David Graeber, LSE’s anthropology heavyweight, dies at 59

David Graeber, Professor of Anthropology at LSE and colossus of social movements worldwide, died yesterday in Venice, his wife announced on Twitter. He was 59 years old.

The cause of death was not immediately clear. On August 28, Graeber posted a Youtube video saying that he had been feeling under the weather but was starting to feel better.

With his work on theories of value, debt, and bureaucracy, Graeber was considered one of the finest modern anthropologists, and his larger-than-life role as a public intellectual attracted a considerable following among members and intellectuals of the modern Left. 

Graeber’s public writings, among them Debt: The First 5000 Years (2011), The Utopia of Rules (2015), and Bullshit Jobs: A Theory (2018), did much to solidify his status as a world-renowned critic of modern value and trailblazer of modern anarchist thought.

As much as he was an academic, he devoted much of his energy to the social movements which formed the core of his political and academic life. He took part in the 2002 protests at the World Economic Forum, and later rose to great prominence as one of the leading figures in the Occupy Wall Street movement in 2011, where he is believed to have coined the phrase “We are the 99%”. 

He was a long-time fixture in the movement for Kurdish autonomy, traveling to Rojava, the Kurdish libertarian socialist project in northeastern Syria, and working closely with Kurdish comrades to make the case for Rojava to the outside world.

He was a regular speaker at protests on LSE campus, and his influence over activism at LSE and around London was unmistakable. To his students and mentees in the Anthropology department, he was an intellectual firebrand with a reputation for intense office hour debates and a teaching style which placed his classroom sessions at the centre of his intellectual life, using weekly sessions with students to sharpen his own theoretical work. To the broader LSE community, he was a rare breed of public intellectual tirelessly committed to developing the next generation of thinkers and activists.

Born in 1961 to working-class Jewish intellectuals in New York, Graeber’s childhood interactions with radicalism suffused his later intellectual life. His father once fought for the anarchists in Barcelona during the civil war, and Graeber once said that he was an anarchist by the age of 16. He later rejected the label, preferring to see it as a philosophy of action rather than an identity.

After earning his PhD at the University of Chicago with a thesis on magic, slavery, and politics, Graeber joined the anthropology faculty at Yale. Yale’s decision to not rehire him when he was otherwise eligible for tenure ignited substantial controversy, with allegations that had been targeted for his outspoken public activism, in particular his support for a student who had been identified for expulsion by the university for her membership in a graduate students’ union, which were barred by the school at the time. Between 2008 and 2013 he was a reader and lecturer at Goldsmiths, University of London. 

He joined the London School of Economics as Professor of Anthropology in 2013, where he taught courses on theories of value. He had previously given the 2006 Malinowski Lecture at the School, an honor reserved for early-career anthropologists who have made a substantial contribution to anthropological theory.

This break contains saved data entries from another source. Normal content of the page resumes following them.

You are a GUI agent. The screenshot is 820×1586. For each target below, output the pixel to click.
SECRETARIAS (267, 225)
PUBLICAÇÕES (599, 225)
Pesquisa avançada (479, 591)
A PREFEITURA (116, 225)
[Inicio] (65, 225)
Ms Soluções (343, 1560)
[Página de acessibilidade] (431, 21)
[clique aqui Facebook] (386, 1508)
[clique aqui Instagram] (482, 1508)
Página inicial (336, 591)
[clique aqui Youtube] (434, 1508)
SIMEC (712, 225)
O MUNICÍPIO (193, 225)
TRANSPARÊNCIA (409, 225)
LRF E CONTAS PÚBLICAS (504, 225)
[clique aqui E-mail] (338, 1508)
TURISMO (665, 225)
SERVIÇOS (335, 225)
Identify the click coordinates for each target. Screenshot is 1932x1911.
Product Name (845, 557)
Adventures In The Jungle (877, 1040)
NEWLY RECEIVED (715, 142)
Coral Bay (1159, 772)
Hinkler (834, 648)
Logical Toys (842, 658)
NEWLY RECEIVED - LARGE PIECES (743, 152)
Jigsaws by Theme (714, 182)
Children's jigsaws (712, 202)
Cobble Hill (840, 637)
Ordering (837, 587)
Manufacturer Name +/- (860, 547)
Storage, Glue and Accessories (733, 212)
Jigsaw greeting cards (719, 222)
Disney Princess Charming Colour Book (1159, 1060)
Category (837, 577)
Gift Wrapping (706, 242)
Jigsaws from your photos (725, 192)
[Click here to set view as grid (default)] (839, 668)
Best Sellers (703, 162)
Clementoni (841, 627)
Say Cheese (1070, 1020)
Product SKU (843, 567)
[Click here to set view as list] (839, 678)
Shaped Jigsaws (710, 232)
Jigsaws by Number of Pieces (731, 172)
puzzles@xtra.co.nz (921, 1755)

In a statement, Professor Laura Bear, Head of Department, LSE Anthropology said “We are very shocked and saddened to learn of David Graeber’s death. David was a hugely influential anthropologist, political activist and public intellectual. He will be greatly missed as a friend and colleague in our department. Our community of staff and students will not be the same now he is gone, but we know his brilliant work will be read by generations to come.”

He is survived by his wife, artist and writer Nika Dubrovsky.